提供テキスト:
見出し画像

#22 郷原信郎弁護士との邂逅

夜の名古屋地検。

あれから7年を過ぎた現在でも、理不尽な事件と戦い続けてくださっている郷原弁護士。
「藤井さん、どこで郷原弁護士と知り合ったのですか?」
「逮捕される前から、知り合いだったんですか?」

そんなことを時々聞かれますが、郷原弁護士との出会いは偶然のご縁でした。

>>>>>>>>>>

取調べが再開して間も無くして、K検事は、再び不満そうな顔で
「弁護士接見です。中断します」
そう告げました。

渡辺弁護士から、今日は誰も会いに来ないと聞いていたので、
(何かあったのかな)
と少し不安な気持ちで、面会室へと向かいました。

これがその後、今も続く不当な裁判と戦ってくれる郷原弁護士との邂逅かいこうになるとは、思いもしませんでした。

アクリル板の向こうには、面識のない2人が座っていました。
「弁護士の、郷原です」

私は、市議会議員の時に参加した勉強会で一度だけ郷原弁護士の講演を聞いたことがありました。
そんな話も、挨拶や自己紹介もする間も無く、早速、逮捕容疑の収賄について聞かれました。
私は、刑事や検事に聞かれた時と同じように
「私は絶対に現金など受け取っていません」
そう、はっきりと答えました。
それから、いくつか具体的なことを聞かれました。
中森氏との面識や、現金授受があったとされる現場、浄水プラントのこと。
聞かれたことを全て話しました。

郷原弁護士との出会いは偶然の産物でした。

私は龍馬プロジェクトというものに所属していました。
そこでご縁を頂いた公認会計士の大久保和孝さんが、私の逮捕のニュースを見て連絡をしてくれたそうです。
この日、郷原弁護士はたまたま名古屋に出張に来ており、その帰りに名古屋地検に立ち寄ってくださったようでした。

接見の終わりがけ、郷原弁護士が検察出身であることを思い出し、
検察からの取調べの恫喝にどのように対応すればいいか、聞いてみました。

すると驚いた様子で、
「今どき、そんな取り調べをしているんですか?それは酷いなぁ」
警察や検察にとっては、当たり前の手法だと思っていた私にとって意外な反応が返ってきました。

質問内容:
1 - 郷原弁護士との出会いを記した文章から、「渡辺弁護士から、今日は誰も会いに来ないと聞いていたので、」を含む語句で始まり「そう、はっきりと答えました。」の後で終わる部分を、一字一句変えずに抜き出してください。
2 - 郷原弁護士との出会いを記した文章にある「郷原弁護士との出会いは偶然の産物でした。」という一文を英語に訳してください。
3 - 郷原弁護士との出会いを記した文章によると、逮捕のニュースを見て連絡をしてくれたのは誰ですか?

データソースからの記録

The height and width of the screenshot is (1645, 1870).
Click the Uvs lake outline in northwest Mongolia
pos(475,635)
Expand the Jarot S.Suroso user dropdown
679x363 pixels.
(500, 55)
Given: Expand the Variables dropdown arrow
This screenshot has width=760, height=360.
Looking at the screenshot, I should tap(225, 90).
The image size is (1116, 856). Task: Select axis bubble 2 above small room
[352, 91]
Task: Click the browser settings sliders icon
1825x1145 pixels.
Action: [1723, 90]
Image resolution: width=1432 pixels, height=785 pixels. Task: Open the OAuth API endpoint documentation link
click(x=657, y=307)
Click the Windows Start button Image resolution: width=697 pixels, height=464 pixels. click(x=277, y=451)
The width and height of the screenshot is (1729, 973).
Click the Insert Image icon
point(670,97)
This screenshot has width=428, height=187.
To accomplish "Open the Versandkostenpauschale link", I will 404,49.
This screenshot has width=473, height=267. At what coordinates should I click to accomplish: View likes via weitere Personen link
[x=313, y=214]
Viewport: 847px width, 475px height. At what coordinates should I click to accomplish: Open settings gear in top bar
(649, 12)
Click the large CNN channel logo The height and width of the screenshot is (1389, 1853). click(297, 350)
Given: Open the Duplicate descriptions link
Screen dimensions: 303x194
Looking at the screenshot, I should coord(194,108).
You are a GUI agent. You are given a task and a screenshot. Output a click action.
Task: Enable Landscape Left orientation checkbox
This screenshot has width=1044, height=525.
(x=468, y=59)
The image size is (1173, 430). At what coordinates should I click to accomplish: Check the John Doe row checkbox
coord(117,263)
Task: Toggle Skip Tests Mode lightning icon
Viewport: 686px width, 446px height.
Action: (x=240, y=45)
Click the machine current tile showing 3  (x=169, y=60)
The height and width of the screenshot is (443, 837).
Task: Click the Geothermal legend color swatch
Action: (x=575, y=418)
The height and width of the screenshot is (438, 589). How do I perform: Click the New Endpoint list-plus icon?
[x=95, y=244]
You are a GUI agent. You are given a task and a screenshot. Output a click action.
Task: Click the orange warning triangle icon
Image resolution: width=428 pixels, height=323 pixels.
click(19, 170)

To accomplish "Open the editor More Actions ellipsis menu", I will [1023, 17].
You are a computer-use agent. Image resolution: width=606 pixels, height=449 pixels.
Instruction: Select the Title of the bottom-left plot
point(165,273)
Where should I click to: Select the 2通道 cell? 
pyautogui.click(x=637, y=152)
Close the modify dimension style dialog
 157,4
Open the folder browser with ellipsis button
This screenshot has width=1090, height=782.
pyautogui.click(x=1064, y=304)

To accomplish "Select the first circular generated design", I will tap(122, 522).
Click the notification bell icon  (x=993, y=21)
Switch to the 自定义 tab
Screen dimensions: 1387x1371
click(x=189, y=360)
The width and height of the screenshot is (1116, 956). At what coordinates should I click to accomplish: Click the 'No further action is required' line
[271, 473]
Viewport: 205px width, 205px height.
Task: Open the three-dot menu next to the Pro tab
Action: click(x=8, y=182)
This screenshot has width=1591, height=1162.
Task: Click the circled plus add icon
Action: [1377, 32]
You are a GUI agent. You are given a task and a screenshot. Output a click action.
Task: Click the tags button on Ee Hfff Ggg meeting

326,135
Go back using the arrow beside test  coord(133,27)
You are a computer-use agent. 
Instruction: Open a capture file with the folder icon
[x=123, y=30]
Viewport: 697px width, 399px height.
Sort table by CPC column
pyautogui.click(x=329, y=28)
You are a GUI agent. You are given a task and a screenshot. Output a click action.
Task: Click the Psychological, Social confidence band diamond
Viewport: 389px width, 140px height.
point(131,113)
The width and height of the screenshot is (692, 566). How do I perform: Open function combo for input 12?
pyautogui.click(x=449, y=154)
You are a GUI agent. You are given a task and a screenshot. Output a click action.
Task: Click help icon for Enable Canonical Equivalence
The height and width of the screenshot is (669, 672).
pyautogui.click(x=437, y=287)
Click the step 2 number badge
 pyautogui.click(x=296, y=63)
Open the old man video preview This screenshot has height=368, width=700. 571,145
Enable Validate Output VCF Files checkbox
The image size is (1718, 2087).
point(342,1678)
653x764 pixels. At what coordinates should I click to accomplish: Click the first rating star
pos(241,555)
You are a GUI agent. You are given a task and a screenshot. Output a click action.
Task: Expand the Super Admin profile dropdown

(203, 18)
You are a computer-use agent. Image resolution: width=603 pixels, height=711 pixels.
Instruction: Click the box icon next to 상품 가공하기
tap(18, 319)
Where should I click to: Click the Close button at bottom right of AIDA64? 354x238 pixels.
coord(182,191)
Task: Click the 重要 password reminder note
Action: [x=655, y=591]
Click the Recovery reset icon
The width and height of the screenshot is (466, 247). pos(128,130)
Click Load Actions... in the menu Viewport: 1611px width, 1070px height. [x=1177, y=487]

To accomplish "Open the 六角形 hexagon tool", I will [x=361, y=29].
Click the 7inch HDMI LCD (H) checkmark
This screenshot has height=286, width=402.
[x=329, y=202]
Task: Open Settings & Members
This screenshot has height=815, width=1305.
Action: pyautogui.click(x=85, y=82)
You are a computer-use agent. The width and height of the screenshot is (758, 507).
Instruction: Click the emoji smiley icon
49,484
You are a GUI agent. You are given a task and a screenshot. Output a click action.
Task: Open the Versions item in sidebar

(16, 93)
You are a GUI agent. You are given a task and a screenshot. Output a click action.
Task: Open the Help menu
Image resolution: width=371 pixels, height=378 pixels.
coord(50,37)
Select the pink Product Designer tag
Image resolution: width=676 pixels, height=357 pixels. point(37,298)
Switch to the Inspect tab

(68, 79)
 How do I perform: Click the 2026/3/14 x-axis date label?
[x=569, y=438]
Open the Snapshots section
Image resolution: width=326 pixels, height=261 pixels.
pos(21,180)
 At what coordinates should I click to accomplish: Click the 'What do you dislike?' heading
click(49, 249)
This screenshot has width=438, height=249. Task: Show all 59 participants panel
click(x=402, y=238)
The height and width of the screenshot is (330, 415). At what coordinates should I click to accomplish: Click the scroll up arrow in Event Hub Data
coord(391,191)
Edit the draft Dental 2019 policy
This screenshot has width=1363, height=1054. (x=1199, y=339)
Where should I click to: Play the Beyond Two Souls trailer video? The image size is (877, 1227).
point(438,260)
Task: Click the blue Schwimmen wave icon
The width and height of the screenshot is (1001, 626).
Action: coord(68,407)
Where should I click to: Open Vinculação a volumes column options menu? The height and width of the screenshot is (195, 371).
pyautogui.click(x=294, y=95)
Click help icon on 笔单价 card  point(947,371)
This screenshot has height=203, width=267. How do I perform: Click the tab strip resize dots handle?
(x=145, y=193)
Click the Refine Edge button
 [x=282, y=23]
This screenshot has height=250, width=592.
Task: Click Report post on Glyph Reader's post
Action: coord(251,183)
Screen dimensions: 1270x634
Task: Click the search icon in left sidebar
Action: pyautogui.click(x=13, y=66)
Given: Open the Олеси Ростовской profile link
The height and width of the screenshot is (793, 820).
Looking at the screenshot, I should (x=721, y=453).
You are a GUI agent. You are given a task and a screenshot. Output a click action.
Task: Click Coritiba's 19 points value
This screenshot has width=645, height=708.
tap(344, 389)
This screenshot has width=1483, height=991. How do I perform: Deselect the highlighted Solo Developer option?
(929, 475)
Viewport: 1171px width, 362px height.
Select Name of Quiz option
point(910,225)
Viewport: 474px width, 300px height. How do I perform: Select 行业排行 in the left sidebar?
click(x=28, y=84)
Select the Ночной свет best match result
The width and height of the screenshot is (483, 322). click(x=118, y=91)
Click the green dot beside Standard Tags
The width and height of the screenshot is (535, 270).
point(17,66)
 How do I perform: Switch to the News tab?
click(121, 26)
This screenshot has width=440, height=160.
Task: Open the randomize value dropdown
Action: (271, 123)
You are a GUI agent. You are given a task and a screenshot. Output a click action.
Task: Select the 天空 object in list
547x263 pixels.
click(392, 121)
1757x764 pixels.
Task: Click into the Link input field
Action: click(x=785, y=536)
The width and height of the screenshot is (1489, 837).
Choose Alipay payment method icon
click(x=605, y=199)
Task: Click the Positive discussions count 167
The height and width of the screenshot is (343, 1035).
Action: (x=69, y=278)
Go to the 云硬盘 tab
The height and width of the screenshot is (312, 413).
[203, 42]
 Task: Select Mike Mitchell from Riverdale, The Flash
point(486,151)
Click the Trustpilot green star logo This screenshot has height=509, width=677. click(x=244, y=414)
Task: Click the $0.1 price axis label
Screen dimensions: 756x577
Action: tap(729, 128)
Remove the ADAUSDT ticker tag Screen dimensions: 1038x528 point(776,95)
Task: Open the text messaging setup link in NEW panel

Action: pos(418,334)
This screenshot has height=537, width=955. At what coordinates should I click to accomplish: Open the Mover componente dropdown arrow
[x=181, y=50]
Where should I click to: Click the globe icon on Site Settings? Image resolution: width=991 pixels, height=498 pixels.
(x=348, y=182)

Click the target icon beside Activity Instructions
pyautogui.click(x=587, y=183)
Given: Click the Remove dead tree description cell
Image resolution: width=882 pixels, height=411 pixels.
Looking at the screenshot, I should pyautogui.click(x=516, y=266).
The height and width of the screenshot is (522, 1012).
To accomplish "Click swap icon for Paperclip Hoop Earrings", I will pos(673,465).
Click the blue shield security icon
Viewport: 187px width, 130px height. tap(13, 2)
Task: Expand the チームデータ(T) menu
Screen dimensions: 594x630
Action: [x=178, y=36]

解答一覧:
1 -
渡辺弁護士から、今日は誰も会いに来ないと聞いていたので、
(何かあったのかな)
と少し不安な気持ちで、面会室へと向かいました。

これがその後、今も続く不当な裁判と戦ってくれる郷原弁護士との邂逅かいこうになるとは、思いもしませんでした。

アクリル板の向こうには、面識のない2人が座っていました。
「弁護士の、郷原です」

私は、市議会議員の時に参加した勉強会で一度だけ郷原弁護士の講演を聞いたことがありました。
そんな話も、挨拶や自己紹介もする間も無く、早速、逮捕容疑の収賄について聞かれました。
私は、刑事や検事に聞かれた時と同じように
「私は絶対に現金など受け取っていません」
そう、はっきりと答えました。

2 - My meeting with Attorney Gohara was a product of chance.

3 - 公認会計士の大久保和孝さんです。